> EXERCISE MATERIAL:
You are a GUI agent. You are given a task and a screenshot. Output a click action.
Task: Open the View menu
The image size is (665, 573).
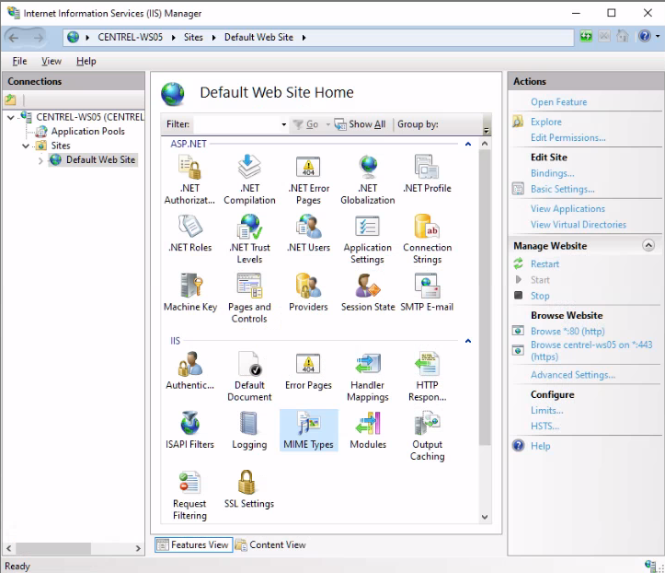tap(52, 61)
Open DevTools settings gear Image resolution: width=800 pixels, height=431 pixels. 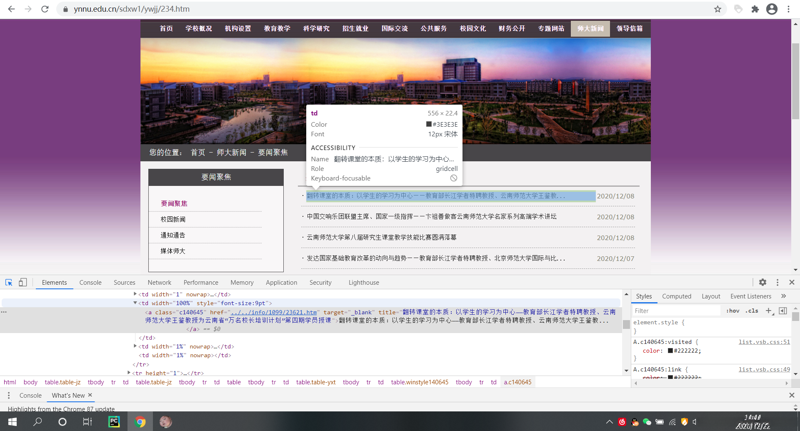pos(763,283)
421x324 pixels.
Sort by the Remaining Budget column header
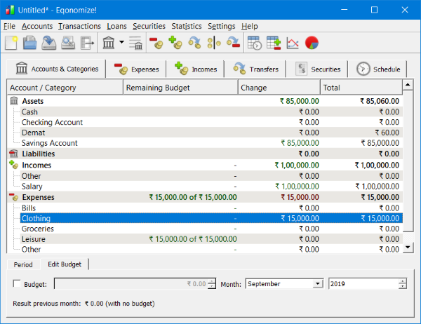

> TASK DIRECTIONS:
Write out, exactly as they stand, the line with "421x324 pixels." and every line after it through the end of the entries above; omit the pictures.

> TASK SOLUTION:
421x324 pixels.
Sort by the Remaining Budget column header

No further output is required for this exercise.